Segment Start: PROVIDED MATERIAL

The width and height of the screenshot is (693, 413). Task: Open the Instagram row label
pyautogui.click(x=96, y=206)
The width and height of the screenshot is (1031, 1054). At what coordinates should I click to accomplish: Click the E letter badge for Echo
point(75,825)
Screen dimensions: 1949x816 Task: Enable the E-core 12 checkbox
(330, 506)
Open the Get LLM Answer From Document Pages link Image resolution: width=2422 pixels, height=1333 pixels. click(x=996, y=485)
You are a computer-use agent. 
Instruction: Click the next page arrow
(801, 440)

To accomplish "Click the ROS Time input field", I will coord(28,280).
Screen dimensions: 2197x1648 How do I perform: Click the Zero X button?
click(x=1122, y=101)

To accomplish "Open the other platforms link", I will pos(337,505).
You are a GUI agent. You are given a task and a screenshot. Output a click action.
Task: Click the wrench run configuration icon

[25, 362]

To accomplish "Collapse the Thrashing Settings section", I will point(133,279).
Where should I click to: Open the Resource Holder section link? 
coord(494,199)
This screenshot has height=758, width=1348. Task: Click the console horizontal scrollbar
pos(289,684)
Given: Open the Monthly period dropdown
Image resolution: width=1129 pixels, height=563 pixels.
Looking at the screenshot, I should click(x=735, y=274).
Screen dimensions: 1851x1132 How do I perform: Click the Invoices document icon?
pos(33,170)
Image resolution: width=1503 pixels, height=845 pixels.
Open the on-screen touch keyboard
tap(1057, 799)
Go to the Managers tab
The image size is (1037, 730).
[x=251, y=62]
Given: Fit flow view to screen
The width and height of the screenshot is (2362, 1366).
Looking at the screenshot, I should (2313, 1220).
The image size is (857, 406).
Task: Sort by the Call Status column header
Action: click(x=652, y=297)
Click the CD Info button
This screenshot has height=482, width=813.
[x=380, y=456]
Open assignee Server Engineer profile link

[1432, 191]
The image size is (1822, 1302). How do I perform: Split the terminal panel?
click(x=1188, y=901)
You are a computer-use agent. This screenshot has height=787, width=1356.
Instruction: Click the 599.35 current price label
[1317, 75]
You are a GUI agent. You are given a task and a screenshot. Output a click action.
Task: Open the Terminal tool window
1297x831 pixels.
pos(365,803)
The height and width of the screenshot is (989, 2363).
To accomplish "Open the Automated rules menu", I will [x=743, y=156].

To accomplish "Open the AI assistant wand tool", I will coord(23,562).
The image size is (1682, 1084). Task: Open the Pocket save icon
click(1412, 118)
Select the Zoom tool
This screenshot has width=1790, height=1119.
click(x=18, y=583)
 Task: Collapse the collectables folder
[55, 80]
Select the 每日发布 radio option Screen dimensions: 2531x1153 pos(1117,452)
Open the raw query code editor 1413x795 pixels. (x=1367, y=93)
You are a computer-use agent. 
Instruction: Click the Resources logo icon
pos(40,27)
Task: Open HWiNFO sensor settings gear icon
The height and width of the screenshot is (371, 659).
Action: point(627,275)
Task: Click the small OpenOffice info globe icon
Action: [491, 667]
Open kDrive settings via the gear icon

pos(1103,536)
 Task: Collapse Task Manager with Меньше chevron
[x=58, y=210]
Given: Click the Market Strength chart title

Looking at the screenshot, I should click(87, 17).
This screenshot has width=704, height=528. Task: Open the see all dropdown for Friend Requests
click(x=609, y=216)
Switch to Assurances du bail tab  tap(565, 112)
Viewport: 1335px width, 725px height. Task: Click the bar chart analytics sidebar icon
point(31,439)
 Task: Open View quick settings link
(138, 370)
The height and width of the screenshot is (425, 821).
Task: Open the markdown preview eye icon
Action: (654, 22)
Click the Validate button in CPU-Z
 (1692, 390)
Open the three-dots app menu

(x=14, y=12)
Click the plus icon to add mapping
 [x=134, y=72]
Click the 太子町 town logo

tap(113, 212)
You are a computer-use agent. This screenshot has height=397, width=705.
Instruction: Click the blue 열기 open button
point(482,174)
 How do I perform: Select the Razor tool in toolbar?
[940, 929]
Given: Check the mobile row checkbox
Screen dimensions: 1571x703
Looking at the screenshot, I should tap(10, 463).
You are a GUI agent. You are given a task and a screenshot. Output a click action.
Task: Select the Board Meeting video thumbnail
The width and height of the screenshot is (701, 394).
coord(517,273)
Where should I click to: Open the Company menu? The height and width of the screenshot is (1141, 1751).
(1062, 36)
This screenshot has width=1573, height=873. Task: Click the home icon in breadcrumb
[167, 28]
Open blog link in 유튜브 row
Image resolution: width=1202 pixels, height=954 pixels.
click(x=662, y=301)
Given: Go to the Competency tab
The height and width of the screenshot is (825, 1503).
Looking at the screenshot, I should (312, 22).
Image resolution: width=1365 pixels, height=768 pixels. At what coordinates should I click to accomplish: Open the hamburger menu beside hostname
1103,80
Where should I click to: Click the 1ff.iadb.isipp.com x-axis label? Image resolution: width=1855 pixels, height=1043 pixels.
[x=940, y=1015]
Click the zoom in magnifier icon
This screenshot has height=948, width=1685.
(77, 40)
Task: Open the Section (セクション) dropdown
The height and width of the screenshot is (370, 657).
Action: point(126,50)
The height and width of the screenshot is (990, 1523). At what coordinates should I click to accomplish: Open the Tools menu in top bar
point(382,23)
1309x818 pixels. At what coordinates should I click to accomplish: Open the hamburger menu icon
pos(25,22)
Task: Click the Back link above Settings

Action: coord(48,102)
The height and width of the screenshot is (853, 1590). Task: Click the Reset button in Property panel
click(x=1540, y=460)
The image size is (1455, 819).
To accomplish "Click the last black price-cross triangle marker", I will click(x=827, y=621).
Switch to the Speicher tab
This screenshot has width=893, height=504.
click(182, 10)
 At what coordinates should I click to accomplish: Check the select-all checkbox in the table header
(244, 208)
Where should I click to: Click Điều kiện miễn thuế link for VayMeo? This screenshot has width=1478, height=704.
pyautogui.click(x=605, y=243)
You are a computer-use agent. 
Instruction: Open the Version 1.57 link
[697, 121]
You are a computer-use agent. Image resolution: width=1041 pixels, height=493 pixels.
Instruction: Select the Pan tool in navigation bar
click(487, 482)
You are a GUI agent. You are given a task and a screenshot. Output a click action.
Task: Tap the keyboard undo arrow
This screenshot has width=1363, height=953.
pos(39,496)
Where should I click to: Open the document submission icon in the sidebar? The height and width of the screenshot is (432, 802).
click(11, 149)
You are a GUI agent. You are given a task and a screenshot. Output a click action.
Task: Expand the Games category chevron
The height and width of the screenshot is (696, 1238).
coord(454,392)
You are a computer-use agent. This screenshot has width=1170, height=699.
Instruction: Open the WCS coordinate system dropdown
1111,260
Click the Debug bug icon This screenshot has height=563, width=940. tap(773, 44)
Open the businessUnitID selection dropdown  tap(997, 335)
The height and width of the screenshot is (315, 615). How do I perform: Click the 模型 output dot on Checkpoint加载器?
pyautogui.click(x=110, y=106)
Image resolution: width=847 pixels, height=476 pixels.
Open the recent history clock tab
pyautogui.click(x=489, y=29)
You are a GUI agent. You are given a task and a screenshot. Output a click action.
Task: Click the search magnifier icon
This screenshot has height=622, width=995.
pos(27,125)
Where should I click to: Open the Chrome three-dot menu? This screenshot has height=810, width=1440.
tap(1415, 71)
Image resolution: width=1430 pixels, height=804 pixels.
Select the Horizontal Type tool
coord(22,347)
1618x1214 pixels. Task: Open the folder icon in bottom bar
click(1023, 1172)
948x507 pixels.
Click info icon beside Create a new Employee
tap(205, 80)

Segment End: PROVIDED MATERIAL

**WHAT YOU SHOULD DO:**
Your answer must be the complete data, repeated word for word.

**SOLUTION FOR THIS EXERCISE:**
The width and height of the screenshot is (693, 413). Task: Open the Instagram row label
pyautogui.click(x=96, y=206)
The width and height of the screenshot is (1031, 1054). At what coordinates should I click to accomplish: Click the E letter badge for Echo
point(75,825)
Screen dimensions: 1949x816 Task: Enable the E-core 12 checkbox
(330, 506)
Open the Get LLM Answer From Document Pages link Image resolution: width=2422 pixels, height=1333 pixels. click(x=996, y=485)
You are a computer-use agent. 
Instruction: Click the next page arrow
(801, 440)

To accomplish "Click the ROS Time input field", I will coord(28,280).
Screen dimensions: 2197x1648 How do I perform: Click the Zero X button?
click(x=1122, y=101)

To accomplish "Open the other platforms link", I will pos(337,505).
You are a GUI agent. You are given a task and a screenshot. Output a click action.
Task: Click the wrench run configuration icon

[25, 362]

To accomplish "Collapse the Thrashing Settings section", I will point(133,279).
Where should I click to: Open the Resource Holder section link? 
coord(494,199)
This screenshot has height=758, width=1348. Task: Click the console horizontal scrollbar
pos(289,684)
Given: Open the Monthly period dropdown
Image resolution: width=1129 pixels, height=563 pixels.
Looking at the screenshot, I should click(x=735, y=274).
Screen dimensions: 1851x1132 How do I perform: Click the Invoices document icon?
pos(33,170)
Image resolution: width=1503 pixels, height=845 pixels.
Open the on-screen touch keyboard
tap(1057, 799)
Go to the Managers tab
The image size is (1037, 730).
[x=251, y=62]
Given: Fit flow view to screen
The width and height of the screenshot is (2362, 1366).
Looking at the screenshot, I should (2313, 1220).
The image size is (857, 406).
Task: Sort by the Call Status column header
Action: click(x=652, y=297)
Click the CD Info button
This screenshot has height=482, width=813.
[x=380, y=456]
Open assignee Server Engineer profile link

[1432, 191]
The image size is (1822, 1302). How do I perform: Split the terminal panel?
click(x=1188, y=901)
You are a computer-use agent. This screenshot has height=787, width=1356.
Instruction: Click the 599.35 current price label
[1317, 75]
You are a GUI agent. You are given a task and a screenshot. Output a click action.
Task: Open the Terminal tool window
1297x831 pixels.
pos(365,803)
The height and width of the screenshot is (989, 2363).
To accomplish "Open the Automated rules menu", I will [x=743, y=156].

To accomplish "Open the AI assistant wand tool", I will coord(23,562).
The image size is (1682, 1084). Task: Open the Pocket save icon
click(1412, 118)
Select the Zoom tool
This screenshot has width=1790, height=1119.
click(x=18, y=583)
 Task: Collapse the collectables folder
[55, 80]
Select the 每日发布 radio option Screen dimensions: 2531x1153 pos(1117,452)
Open the raw query code editor 1413x795 pixels. (x=1367, y=93)
You are a computer-use agent. 
Instruction: Click the Resources logo icon
pos(40,27)
Task: Open HWiNFO sensor settings gear icon
The height and width of the screenshot is (371, 659).
Action: point(627,275)
Task: Click the small OpenOffice info globe icon
Action: [491, 667]
Open kDrive settings via the gear icon

pos(1103,536)
 Task: Collapse Task Manager with Меньше chevron
[x=58, y=210]
Given: Click the Market Strength chart title

Looking at the screenshot, I should click(87, 17).
This screenshot has width=704, height=528. Task: Open the see all dropdown for Friend Requests
click(x=609, y=216)
Switch to Assurances du bail tab  tap(565, 112)
Viewport: 1335px width, 725px height. Task: Click the bar chart analytics sidebar icon
point(31,439)
 Task: Open View quick settings link
(138, 370)
The height and width of the screenshot is (425, 821).
Task: Open the markdown preview eye icon
Action: (654, 22)
Click the Validate button in CPU-Z
 (1692, 390)
Open the three-dots app menu

(x=14, y=12)
Click the plus icon to add mapping
 [x=134, y=72]
Click the 太子町 town logo

tap(113, 212)
You are a computer-use agent. This screenshot has height=397, width=705.
Instruction: Click the blue 열기 open button
point(482,174)
 How do I perform: Select the Razor tool in toolbar?
[940, 929]
Given: Check the mobile row checkbox
Screen dimensions: 1571x703
Looking at the screenshot, I should tap(10, 463).
You are a GUI agent. You are given a task and a screenshot. Output a click action.
Task: Select the Board Meeting video thumbnail
The width and height of the screenshot is (701, 394).
coord(517,273)
Where should I click to: Open the Company menu? The height and width of the screenshot is (1141, 1751).
(1062, 36)
This screenshot has width=1573, height=873. Task: Click the home icon in breadcrumb
[167, 28]
Open blog link in 유튜브 row
Image resolution: width=1202 pixels, height=954 pixels.
click(x=662, y=301)
Given: Go to the Competency tab
The height and width of the screenshot is (825, 1503).
Looking at the screenshot, I should (312, 22).
Image resolution: width=1365 pixels, height=768 pixels. At what coordinates should I click to accomplish: Open the hamburger menu beside hostname
1103,80
Where should I click to: Click the 1ff.iadb.isipp.com x-axis label? Image resolution: width=1855 pixels, height=1043 pixels.
[x=940, y=1015]
Click the zoom in magnifier icon
This screenshot has height=948, width=1685.
(77, 40)
Task: Open the Section (セクション) dropdown
The height and width of the screenshot is (370, 657).
Action: point(126,50)
The height and width of the screenshot is (990, 1523). At what coordinates should I click to accomplish: Open the Tools menu in top bar
point(382,23)
1309x818 pixels. At what coordinates should I click to accomplish: Open the hamburger menu icon
pos(25,22)
Task: Click the Back link above Settings

Action: coord(48,102)
The height and width of the screenshot is (853, 1590). Task: Click the Reset button in Property panel
click(x=1540, y=460)
The image size is (1455, 819).
To accomplish "Click the last black price-cross triangle marker", I will click(x=827, y=621).
Switch to the Speicher tab
This screenshot has width=893, height=504.
click(182, 10)
 At what coordinates should I click to accomplish: Check the select-all checkbox in the table header
(244, 208)
Where should I click to: Click Điều kiện miễn thuế link for VayMeo? This screenshot has width=1478, height=704.
pyautogui.click(x=605, y=243)
You are a computer-use agent. 
Instruction: Open the Version 1.57 link
[697, 121]
You are a computer-use agent. Image resolution: width=1041 pixels, height=493 pixels.
Instruction: Select the Pan tool in navigation bar
click(487, 482)
You are a GUI agent. You are given a task and a screenshot. Output a click action.
Task: Tap the keyboard undo arrow
This screenshot has width=1363, height=953.
pos(39,496)
Where should I click to: Open the document submission icon in the sidebar? The height and width of the screenshot is (432, 802).
click(11, 149)
You are a GUI agent. You are given a task and a screenshot. Output a click action.
Task: Expand the Games category chevron
The height and width of the screenshot is (696, 1238).
coord(454,392)
You are a computer-use agent. This screenshot has width=1170, height=699.
Instruction: Open the WCS coordinate system dropdown
1111,260
Click the Debug bug icon This screenshot has height=563, width=940. tap(773, 44)
Open the businessUnitID selection dropdown  tap(997, 335)
The height and width of the screenshot is (315, 615). How do I perform: Click the 模型 output dot on Checkpoint加载器?
pyautogui.click(x=110, y=106)
Image resolution: width=847 pixels, height=476 pixels.
Open the recent history clock tab
pyautogui.click(x=489, y=29)
You are a GUI agent. You are given a task and a screenshot. Output a click action.
Task: Click the search magnifier icon
This screenshot has height=622, width=995.
pos(27,125)
Where should I click to: Open the Chrome three-dot menu? This screenshot has height=810, width=1440.
tap(1415, 71)
Image resolution: width=1430 pixels, height=804 pixels.
Select the Horizontal Type tool
coord(22,347)
1618x1214 pixels. Task: Open the folder icon in bottom bar
click(1023, 1172)
948x507 pixels.
Click info icon beside Create a new Employee
tap(205, 80)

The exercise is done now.